Tue | Sep 21, 2021

Garth Rattray | Infection versus injection

Published:Monday | February 22, 2021 | 12:11 AM
Reginald Henry, 69, of Washington, receives his second dose of the COVID-19 vaccine at a clinic at Howard University, in Washington. “I felt confident about getting the vaccine,” says Henry, who lives in a senior citzens’ building, “because God hel
Reginald Henry, 69, of Washington, receives his second dose of the COVID-19 vaccine at a clinic at Howard University, in Washington. “I felt confident about getting the vaccine,” says Henry, who lives in a senior citzens’ building, “because God helps those who help themselves.”

If at the onset of this pandemic, every country went into full lockdown for two or three weeks, COVID-19 would be over by April 2020. But we didn’t, and it’s too late for that now. Worldwide, almost 2 ½ million have died, 109 million are confirmed infected, stressed economies and citizens. That’s a very high price to pay for indiscipline. Because many will not simply wear a mask, practice physical distancing and sanitise their hands, the virus will continue spreading.

Apprehension about the vaccines against SARS-CoV-2 is understandable, especially with the innovative technology being employed by several of them. However, there was no shortcut or compromise during their development; they had a running start and only required tweaking. To date, the vaccine against measles, which is 97 to 98 percent effective and saved innumerable millions of lives, is the best that science has produced. Current vaccines against SARS-CoV-2 are 70 to 95 percent effective – good enough to significantly reduce symptoms, hospitalisations and fatalities. But a noticeable number of people worldwide and the majority of Jamaicans are averse to taking them.

We need herd immunity to protect us, but long-term natural immunity seems unattainable because the antibodies that we produce by becoming infected are temporary and the virus is constantly mutating. On the other hand, the benefit of vaccination is that the antibodies, which we produce to the shot, are expected to last longer and we can always get an annual shot (just like the flu vaccine) if it is deemed necessary.

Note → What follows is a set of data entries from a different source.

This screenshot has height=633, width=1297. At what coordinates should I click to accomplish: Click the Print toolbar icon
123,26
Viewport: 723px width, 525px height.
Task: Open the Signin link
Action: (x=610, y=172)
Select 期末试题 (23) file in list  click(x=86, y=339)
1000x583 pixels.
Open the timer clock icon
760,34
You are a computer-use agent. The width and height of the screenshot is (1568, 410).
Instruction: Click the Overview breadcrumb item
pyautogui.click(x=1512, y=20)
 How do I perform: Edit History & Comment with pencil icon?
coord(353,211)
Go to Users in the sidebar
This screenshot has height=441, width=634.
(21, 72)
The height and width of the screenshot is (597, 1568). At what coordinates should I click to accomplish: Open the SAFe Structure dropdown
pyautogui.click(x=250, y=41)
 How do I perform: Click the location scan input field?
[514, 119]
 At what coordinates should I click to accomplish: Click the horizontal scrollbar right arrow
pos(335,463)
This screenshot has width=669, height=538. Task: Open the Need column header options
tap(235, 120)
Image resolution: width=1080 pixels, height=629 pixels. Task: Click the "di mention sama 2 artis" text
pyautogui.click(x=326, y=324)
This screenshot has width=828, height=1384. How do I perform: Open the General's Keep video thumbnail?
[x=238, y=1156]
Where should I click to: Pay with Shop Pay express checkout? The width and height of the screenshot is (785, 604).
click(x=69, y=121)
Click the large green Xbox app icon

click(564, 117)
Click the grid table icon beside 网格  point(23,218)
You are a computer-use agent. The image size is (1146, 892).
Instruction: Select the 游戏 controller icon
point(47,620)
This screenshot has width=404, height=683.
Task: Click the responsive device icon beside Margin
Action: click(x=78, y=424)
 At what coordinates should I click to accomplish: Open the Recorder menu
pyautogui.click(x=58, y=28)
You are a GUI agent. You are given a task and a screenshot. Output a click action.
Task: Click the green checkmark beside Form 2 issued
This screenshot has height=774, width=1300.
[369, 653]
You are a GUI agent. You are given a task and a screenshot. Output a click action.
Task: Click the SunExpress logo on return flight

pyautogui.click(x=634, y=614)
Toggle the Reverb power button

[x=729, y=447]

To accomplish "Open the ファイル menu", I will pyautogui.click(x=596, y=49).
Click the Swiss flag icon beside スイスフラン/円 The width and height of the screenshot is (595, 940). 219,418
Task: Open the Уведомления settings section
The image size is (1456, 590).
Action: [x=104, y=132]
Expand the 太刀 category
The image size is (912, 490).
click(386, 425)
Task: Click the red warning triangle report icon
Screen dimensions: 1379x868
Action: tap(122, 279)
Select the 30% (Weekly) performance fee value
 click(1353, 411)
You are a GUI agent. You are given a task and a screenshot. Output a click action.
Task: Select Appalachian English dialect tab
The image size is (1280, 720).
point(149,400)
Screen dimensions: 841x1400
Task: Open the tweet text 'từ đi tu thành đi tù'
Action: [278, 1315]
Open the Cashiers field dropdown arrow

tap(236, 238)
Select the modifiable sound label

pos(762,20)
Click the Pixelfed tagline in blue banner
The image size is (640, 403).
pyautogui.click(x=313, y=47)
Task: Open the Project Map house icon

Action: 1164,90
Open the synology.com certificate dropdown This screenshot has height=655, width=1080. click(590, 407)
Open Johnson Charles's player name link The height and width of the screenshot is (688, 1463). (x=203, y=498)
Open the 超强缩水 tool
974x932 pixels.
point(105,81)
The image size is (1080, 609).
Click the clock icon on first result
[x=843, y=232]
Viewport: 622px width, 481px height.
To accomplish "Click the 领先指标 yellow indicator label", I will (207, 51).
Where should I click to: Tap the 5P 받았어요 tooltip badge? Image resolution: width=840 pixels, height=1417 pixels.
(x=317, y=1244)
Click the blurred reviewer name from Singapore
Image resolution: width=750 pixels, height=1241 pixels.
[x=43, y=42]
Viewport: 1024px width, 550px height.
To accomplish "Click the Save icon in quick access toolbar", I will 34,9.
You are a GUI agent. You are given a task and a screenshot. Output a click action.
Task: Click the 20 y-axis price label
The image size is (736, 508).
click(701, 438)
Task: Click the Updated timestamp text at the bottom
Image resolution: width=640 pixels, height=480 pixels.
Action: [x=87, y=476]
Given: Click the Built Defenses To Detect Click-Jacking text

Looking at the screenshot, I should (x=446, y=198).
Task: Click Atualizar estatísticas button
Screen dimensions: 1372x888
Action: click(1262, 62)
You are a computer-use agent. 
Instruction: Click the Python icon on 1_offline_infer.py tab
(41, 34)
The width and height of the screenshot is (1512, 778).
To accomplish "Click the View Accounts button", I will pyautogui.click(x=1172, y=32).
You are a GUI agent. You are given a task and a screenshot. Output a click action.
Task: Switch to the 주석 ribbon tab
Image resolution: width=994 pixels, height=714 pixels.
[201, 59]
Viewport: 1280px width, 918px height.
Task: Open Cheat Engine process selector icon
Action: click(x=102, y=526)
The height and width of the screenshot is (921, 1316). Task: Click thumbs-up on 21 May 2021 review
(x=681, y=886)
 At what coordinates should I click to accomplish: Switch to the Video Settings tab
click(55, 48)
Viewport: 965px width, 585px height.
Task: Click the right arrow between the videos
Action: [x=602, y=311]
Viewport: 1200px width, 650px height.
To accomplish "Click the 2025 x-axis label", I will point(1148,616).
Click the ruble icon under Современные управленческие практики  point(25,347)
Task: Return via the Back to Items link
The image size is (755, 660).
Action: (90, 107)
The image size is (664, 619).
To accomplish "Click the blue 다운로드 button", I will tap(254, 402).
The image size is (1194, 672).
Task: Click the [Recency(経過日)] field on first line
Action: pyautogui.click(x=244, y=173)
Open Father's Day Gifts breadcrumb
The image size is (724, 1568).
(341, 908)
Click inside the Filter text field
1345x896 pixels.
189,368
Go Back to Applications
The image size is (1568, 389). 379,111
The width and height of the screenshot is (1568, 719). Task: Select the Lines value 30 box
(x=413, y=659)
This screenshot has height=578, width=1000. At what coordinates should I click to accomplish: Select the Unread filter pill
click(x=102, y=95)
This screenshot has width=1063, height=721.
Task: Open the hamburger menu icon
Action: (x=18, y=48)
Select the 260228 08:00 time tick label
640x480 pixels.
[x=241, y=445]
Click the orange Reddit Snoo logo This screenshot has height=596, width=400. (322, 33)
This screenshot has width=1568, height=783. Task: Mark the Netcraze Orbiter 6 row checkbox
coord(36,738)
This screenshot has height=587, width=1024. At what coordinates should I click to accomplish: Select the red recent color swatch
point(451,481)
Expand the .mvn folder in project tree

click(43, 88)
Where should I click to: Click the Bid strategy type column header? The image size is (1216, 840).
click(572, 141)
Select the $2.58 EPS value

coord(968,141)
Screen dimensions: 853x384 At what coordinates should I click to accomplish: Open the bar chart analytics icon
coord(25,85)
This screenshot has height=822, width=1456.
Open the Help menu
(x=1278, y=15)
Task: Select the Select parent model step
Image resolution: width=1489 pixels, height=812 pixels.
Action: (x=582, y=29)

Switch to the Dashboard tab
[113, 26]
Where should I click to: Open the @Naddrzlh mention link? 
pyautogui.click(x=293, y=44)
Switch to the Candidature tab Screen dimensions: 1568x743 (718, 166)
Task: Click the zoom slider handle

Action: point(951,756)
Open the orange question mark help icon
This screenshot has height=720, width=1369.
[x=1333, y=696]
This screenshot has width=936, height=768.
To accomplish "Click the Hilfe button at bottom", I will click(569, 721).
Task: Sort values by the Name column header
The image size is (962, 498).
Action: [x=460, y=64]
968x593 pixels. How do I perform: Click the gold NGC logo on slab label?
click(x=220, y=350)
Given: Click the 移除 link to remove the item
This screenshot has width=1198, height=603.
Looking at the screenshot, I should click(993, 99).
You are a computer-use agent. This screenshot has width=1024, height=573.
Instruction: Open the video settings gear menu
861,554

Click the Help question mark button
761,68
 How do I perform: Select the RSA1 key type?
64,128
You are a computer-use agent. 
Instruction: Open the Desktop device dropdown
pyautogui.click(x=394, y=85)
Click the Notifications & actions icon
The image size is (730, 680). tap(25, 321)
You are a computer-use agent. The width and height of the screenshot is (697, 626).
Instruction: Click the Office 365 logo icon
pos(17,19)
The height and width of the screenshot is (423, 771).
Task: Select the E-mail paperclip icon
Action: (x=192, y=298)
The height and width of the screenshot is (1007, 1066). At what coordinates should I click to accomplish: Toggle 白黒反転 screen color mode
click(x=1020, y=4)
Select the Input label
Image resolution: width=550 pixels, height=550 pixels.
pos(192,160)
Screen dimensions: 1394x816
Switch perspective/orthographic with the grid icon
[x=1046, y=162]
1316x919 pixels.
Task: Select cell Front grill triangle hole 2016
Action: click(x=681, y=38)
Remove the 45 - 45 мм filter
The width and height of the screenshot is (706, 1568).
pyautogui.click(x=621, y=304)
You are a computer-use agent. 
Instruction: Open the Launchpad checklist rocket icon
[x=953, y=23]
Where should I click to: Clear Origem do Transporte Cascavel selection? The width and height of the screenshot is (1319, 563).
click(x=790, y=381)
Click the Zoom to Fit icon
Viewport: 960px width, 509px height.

A comparison of the possible complications of infection versus the possible complications of injection (vaccination) should provide some objectivity. Although many people are asymptomatic, those that they infect may not be so lucky, and some will die because of it. COVID-19 infection can cause fever, dry cough, headache, body aches and pains, sore throat, loss of taste and/or smell. It can also cause conjunctivitis, confusion, diarrhoea, tiredness, a rash or skin discolouration, shortness of breath, chest pain or pressure, pneumonia. In some cases it can cause respiratory failure, stroke, seizures, kidney damage, kidney failure, heart problems (inflammation, heart attack, arrhythmias, heart failure), blood clots (even loss of limb). In other cases COVID-19 can result in potentially fatal multisystem inflammatory syndrome in children, death at any age; it can also result in long-term organ (heart, lung, brain, kidney) damage, long-term pain, mood changes, chronic physical and mental fatigue (sometimes incapacitating). There can be loss of concentration, memory problems, sleep disorders, increased risk of neurological disorders, diabetes, depression, anxiety, and other, yet-to-be-discovered, long-term complications.


The benefits of the AstraZeneca-Oxford University vaccine, which received WHO emergency authorisation, and is currently being offered in Jamaica are: it is safe for individuals age 65 and above, and although the shots need to be given eight to 12 weeks apart, the first dose gives 76 per cent efficiency for three months. Trials show the AstraZeneca-Oxford University vaccine has an efficiency of 82.4 per cent after the second dose is given. It is strongly suggested that this vaccine not only significantly reduces the risk of becoming infected, it may also help protect against transmission.

The potential side effects are: very temporary injection site tenderness/pain, warmth, redness, itching, swelling, feeling unwell, tiredness, fever, headache, nausea, body pains; and, rarely, dizziness, vomiting, flu-like symptoms, belly pain, swollen glands, sweating, and rash. All these possible symptoms only last for one day, perhaps two at most. There have been no reports of severe adverse reactions.

Based on this overwhelming evidence, it is prudent to take the vaccine for our personal health and for the health of our entire country. Although it is still important to continue practising the anti-COVID-19 measures after vaccination, as soon as we achieve herd immunity, we can return to normality – no distancing, no special sanitising, and no masks! Getting to herd immunity without vaccination will take a very long time, devastate the economy, and could cost hundreds of thousands of lives.

On another note – I am dismayed, distressed, dejected, devastated, discombobulated, disheartened, discouraged, displeased and despaired that Ivermectin is not available in pharmacies. It is already used in humans to treat a wide variety of infections. It is expected to also reduce COVID-19 infections, reduce symptoms and save lives. There is no need for repurposing (as yet), Ivermectin just needs to be urgently imported and released into pharmacies islandwide. It is safe and can help save lives.